Pasadena Masonic Lodge
The Pasadena Masonic Temple is a monumental two-story rectangular building completed in 1927 that was designed by architects Cyril Bennett and Fitch Haskell in the style of Beaux-Arts Classicism. The building is situated on a corner lot and therefore has two prominent facades. Appropriately designed to resemble a Greek Temple, the concrete and stucco building utilizes the basic Greek design component of base, column and capital. Although all four facades reflect the tripartite concept, the west facade is the most architecturally detailed.
The Temple holds an envious position for it was dedicated to the hope that the future may learn from the past. With its marble and hardwood floors, its arched ceilings, its beautiful lines of Roman Gothic architecture, it cannot be equaled. The Ballroom with its high ceiling, impressive in size, alive with grace and warm charm combined in elegant style, stands waiting for all occasions.

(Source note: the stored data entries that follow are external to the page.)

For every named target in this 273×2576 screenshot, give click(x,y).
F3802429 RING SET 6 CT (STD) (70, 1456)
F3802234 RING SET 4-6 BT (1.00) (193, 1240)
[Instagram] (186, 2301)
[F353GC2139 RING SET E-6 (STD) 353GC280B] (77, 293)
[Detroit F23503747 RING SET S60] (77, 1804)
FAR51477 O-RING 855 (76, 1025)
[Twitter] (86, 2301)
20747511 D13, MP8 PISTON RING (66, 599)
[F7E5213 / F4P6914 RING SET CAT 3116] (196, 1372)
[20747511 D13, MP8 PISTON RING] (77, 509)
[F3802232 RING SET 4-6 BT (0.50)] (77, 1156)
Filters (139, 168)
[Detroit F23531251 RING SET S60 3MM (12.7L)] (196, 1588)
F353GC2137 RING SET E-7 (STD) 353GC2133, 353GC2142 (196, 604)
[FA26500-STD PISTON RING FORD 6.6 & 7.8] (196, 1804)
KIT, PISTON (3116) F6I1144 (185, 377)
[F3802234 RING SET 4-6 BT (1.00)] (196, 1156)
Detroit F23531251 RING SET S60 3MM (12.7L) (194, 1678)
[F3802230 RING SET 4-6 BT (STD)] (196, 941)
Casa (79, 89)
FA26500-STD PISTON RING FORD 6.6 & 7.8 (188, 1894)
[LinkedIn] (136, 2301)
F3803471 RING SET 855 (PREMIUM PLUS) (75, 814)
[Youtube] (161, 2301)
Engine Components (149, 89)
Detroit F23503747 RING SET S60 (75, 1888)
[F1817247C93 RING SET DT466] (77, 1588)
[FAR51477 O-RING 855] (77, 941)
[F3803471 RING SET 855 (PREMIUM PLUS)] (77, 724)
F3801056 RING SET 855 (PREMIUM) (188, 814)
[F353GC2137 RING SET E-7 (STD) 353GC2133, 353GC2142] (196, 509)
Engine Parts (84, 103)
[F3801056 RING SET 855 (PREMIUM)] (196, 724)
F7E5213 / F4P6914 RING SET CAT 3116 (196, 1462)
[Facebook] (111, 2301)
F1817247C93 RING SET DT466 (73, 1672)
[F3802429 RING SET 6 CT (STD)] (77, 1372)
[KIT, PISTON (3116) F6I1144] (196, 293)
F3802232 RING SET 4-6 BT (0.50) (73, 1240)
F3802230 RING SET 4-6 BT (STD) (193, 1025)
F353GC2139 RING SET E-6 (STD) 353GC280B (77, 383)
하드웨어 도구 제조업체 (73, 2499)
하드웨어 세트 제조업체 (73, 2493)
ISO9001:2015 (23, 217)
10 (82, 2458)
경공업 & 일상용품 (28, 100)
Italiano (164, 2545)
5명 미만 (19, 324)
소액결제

The Temple is a rare example of the Beaux-Arts style in Pasadena, which was popular in Southern California after the 1915 Expositions in San Francisco and San Diego. Although it departs from the California-Mediterranean theme of the nearby Pasadena Civic Center, the Masonic Temple harmonizes well with the scale and stature of the civic buildings that were once so closely tied to Euclid Avenue.